_Article_:
Zuhal Demir contre les prosumers wallons : “Le gouvernement wallon est allé mettre ses doigts où il ne fallait pas”
“Les Wallons ne me remercieront pas”. La ministre flamande de l’Energie a surpris tout le monde, la semaine dernière, en annonçant avoir déposé un recours contre les compteurs qui tournent à l’envers, au sud du pays. Pourquoi maintenant ? Et son recours a-t-il une chance d’aboutir ?
Zuhal Demir (N-VA) entend mettre fin aux compteurs wallons qui tournent à l’envers et dont les Flamands sont privés. Elle a déposé un recours au Conseil d’État pour faire annuler le décret wallon qui a introduit cette dérogation jusqu’à 2030, pour les anciennes installations, datant d’avant le 31 décembre 2023.

_Entrées extraites_:
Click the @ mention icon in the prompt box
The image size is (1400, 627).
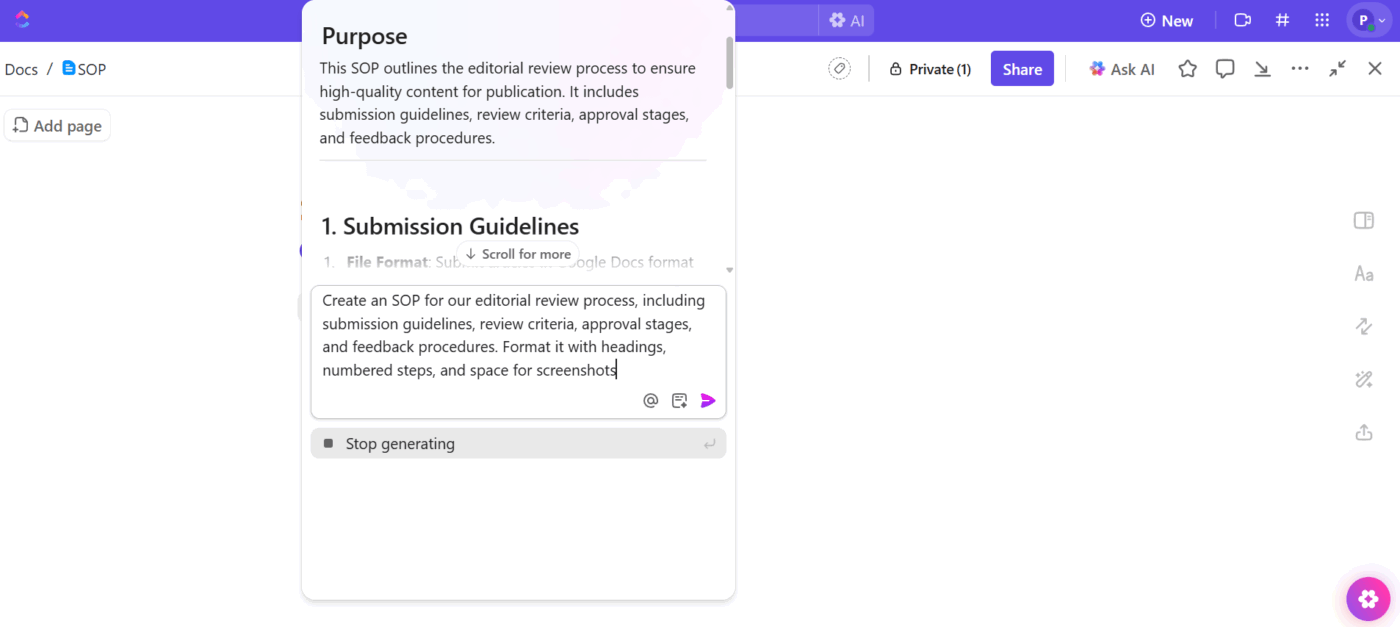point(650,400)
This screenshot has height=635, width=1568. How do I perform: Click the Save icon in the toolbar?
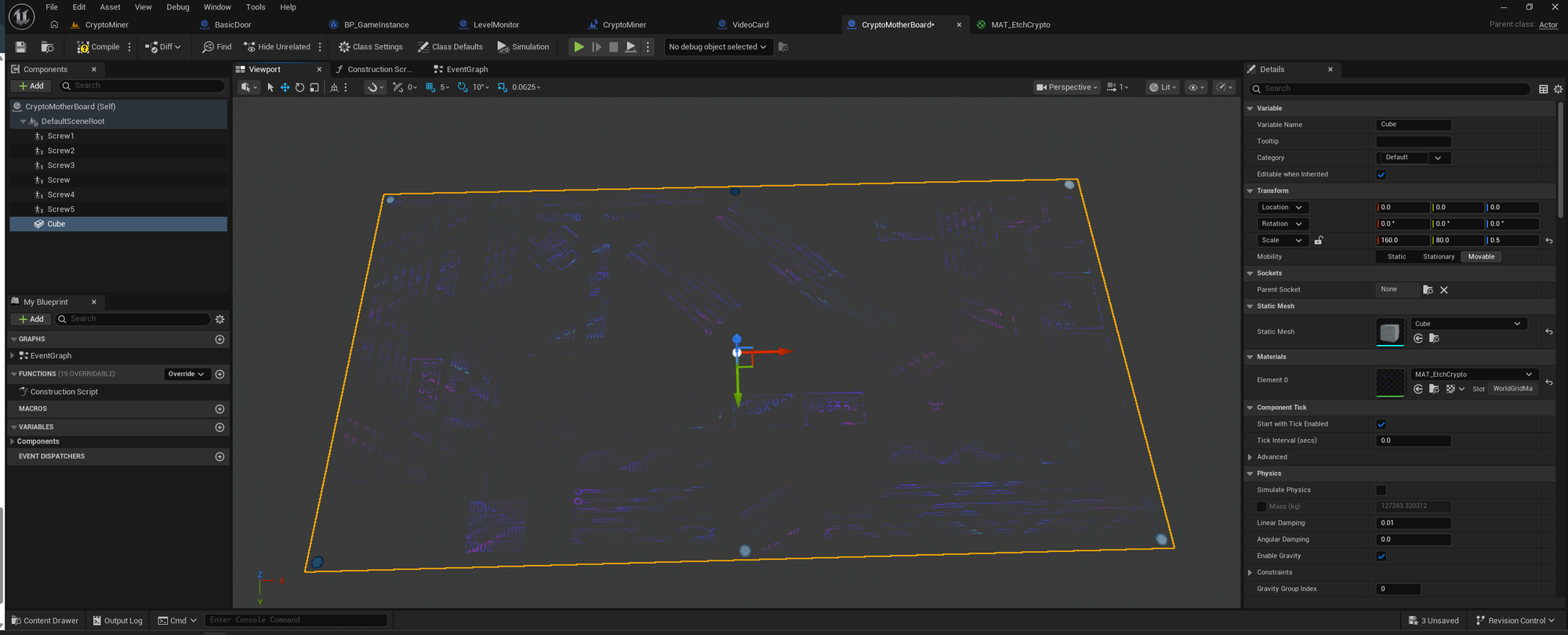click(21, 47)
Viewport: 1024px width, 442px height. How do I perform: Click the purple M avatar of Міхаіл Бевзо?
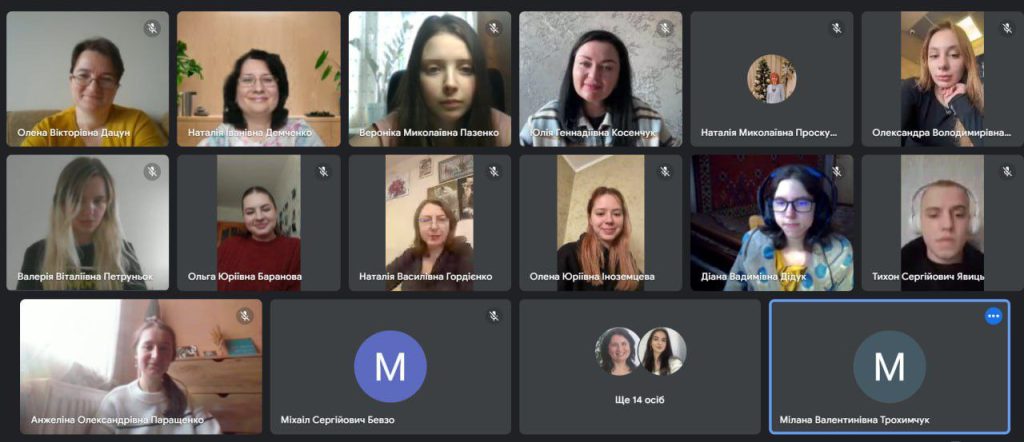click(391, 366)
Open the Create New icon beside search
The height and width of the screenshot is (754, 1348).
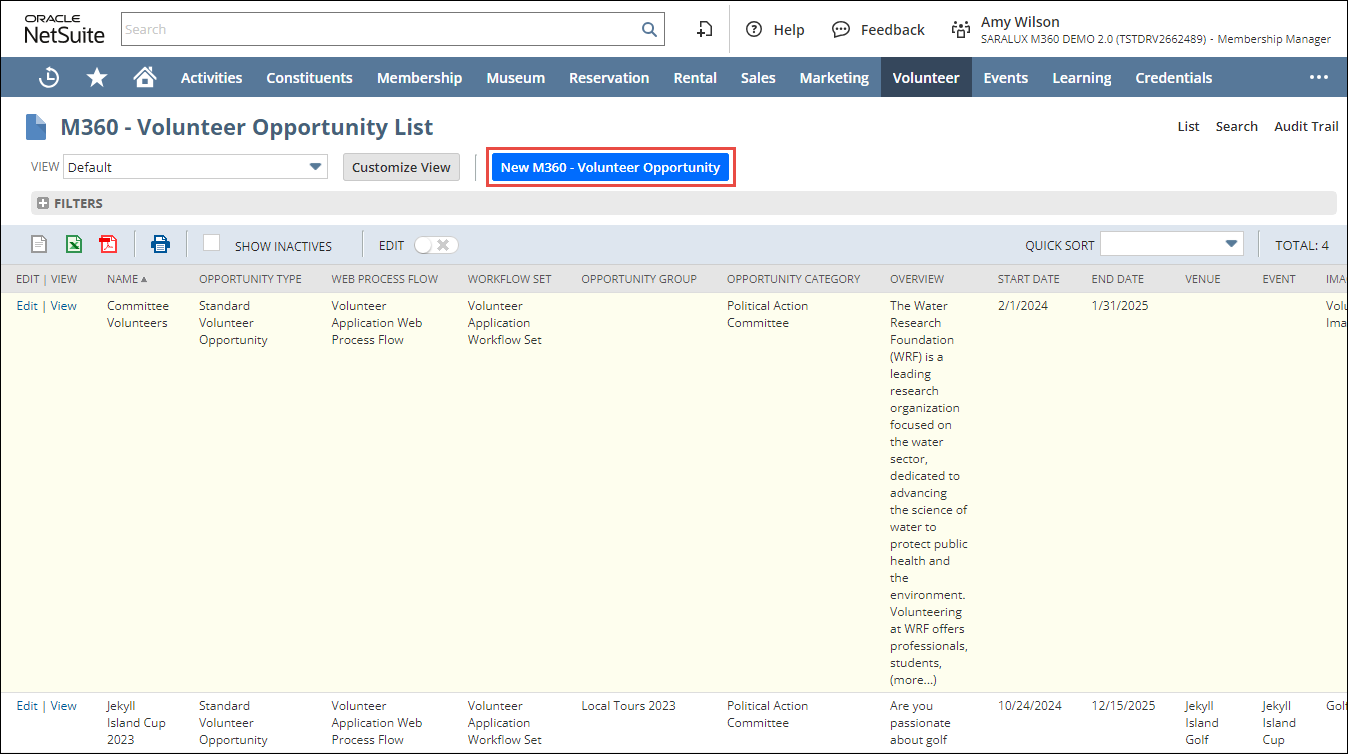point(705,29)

* * *

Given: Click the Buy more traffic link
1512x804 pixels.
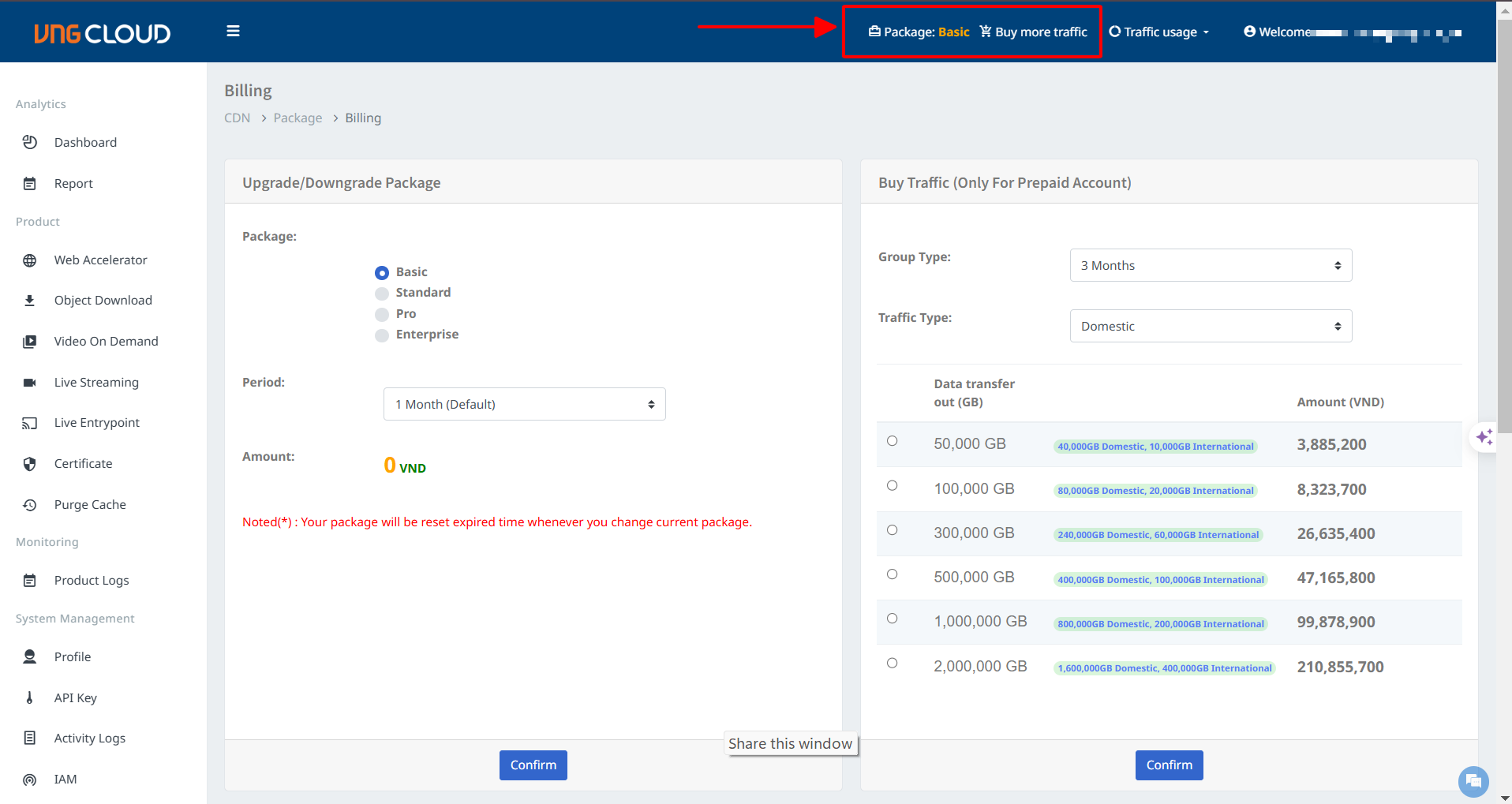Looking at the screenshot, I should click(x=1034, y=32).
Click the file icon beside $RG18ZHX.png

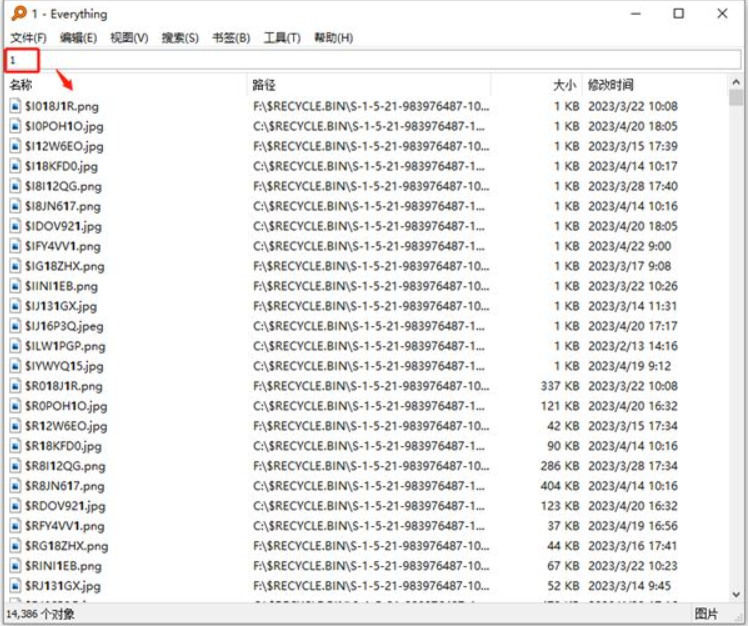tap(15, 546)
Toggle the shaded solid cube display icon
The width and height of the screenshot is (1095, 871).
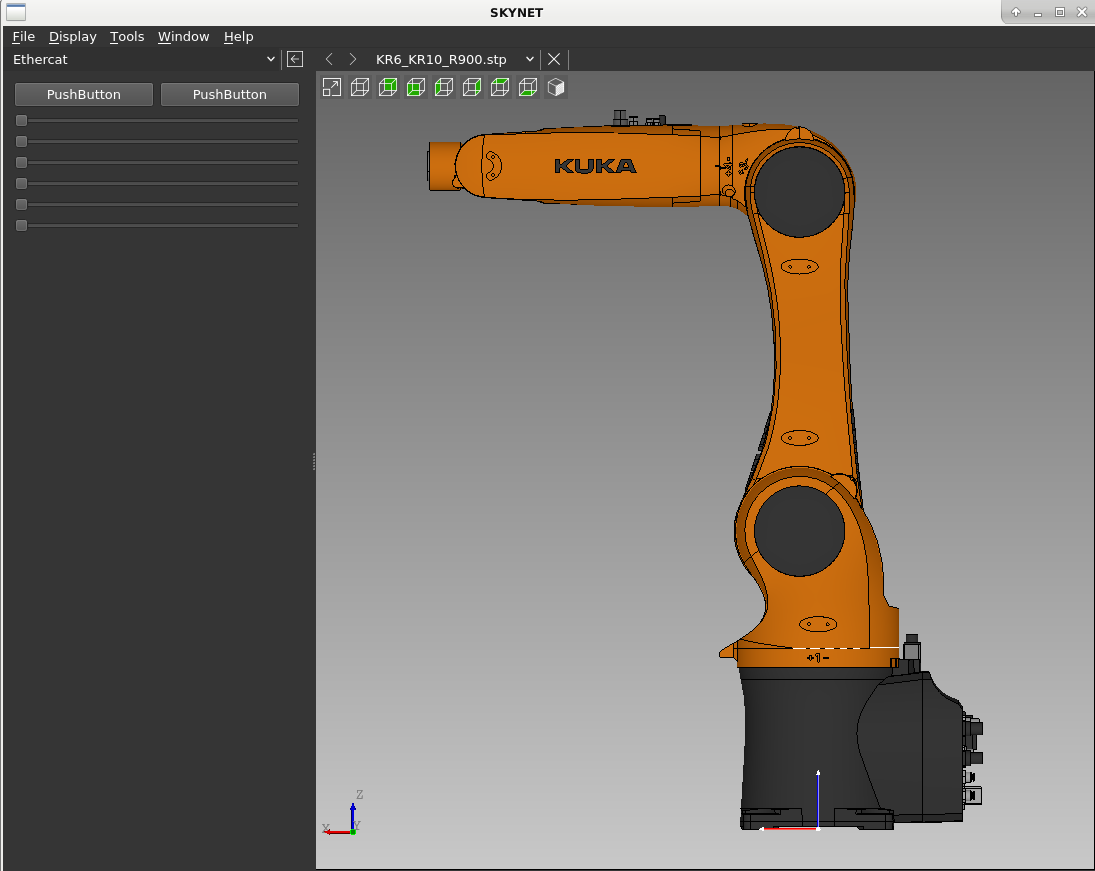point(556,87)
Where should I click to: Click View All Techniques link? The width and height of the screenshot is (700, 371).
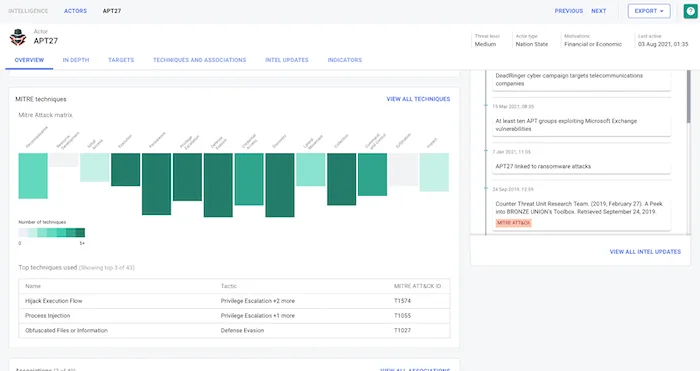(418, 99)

--

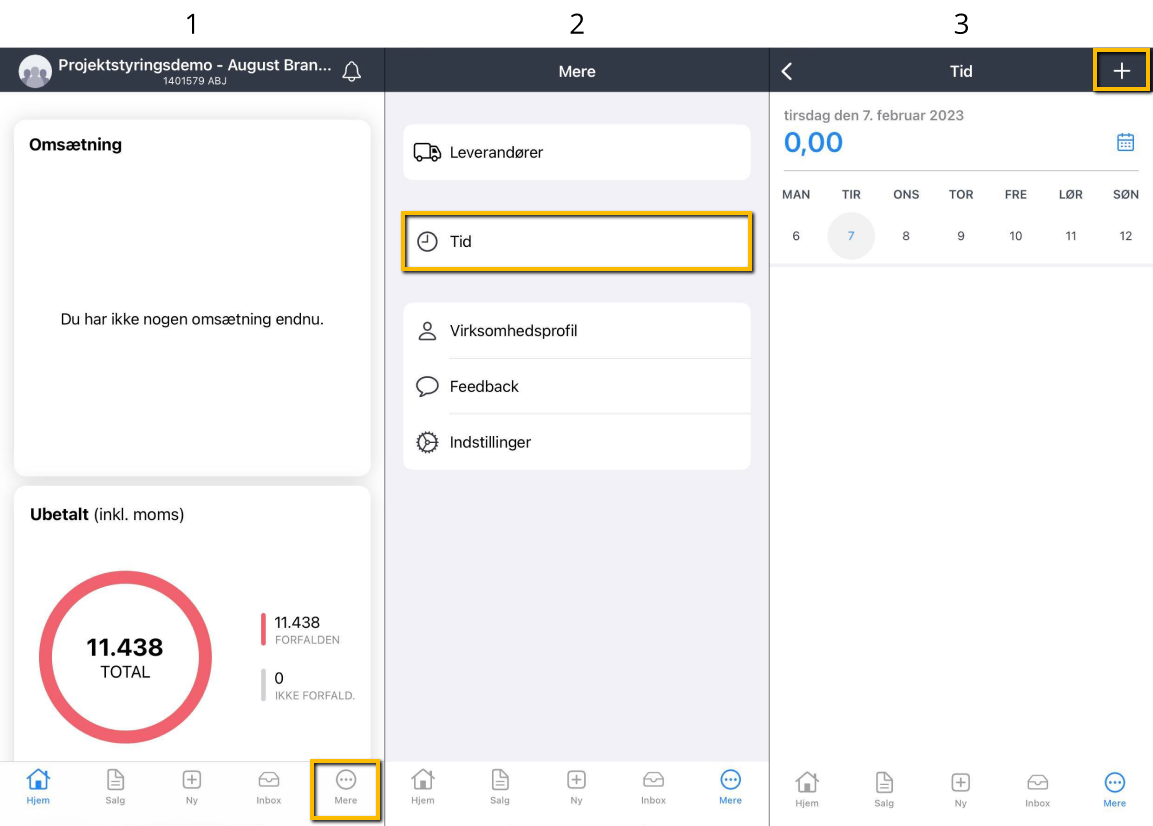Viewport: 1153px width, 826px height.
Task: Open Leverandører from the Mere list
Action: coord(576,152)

_Consigne 1_:
Réécrivez sous forme de liste le paragraphe de l'article commençant par « Zuhal Demir (N-VA) entend », en conservant ses faits essentiels.
_Consigne 2_:
Prolongez l'article consacré au recours de Zuhal Demir contre les prosumers wallons, à partir de sa dernière phrase.
Les entrées figurant ci-dessus proviennent d'une autre source que l'article.

_Réponse 1_:
- Zuhal Demir (N-VA) veut mettre fin aux compteurs wallons qui tournent à l'envers, dont les Flamands sont privés.
- Elle a déposé un recours au Conseil d'État.
- Ce recours vise à faire annuler le décret wallon qui a instauré cette dérogation jusqu'à 2030.
- La dérogation concerne les anciennes installations, datant d'avant le 31 décembre 2023.

_Réponse 2_:
Pour bien comprendre, il faut revenir à l’origine du problème. En 2019, la Flandre vote un décret pour mettre fin au compteur qui tourne à l’envers. La Wallonie embraye l’année suivante, mais les deux Régions ont prévu une période transitoire différente : les propriétaires de panneaux photovoltaïques pourront continuer à bénéficier de leur compteur qui tourne à l’envers, via lequel ils reçoivent une compensation pour l’électricité inutilisée qu’ils produisent, durant 15 ans pour la Flandre et de 10 ans pour la Wallonie.
La gourmandise flamande sera sa punition : le régulateur flamand de l’énergie (VREG), rejoint par le régulateur fédéral (CREG) et le gouvernement fédéral, introduisent un recours contre le décret flamand auprès de la Cour constitutionnelle, qui leur donnera raison. Le décret flamand est annulé, prenant trop de libertés sur la période de transition, les tarifs et sur les taxes du réseau.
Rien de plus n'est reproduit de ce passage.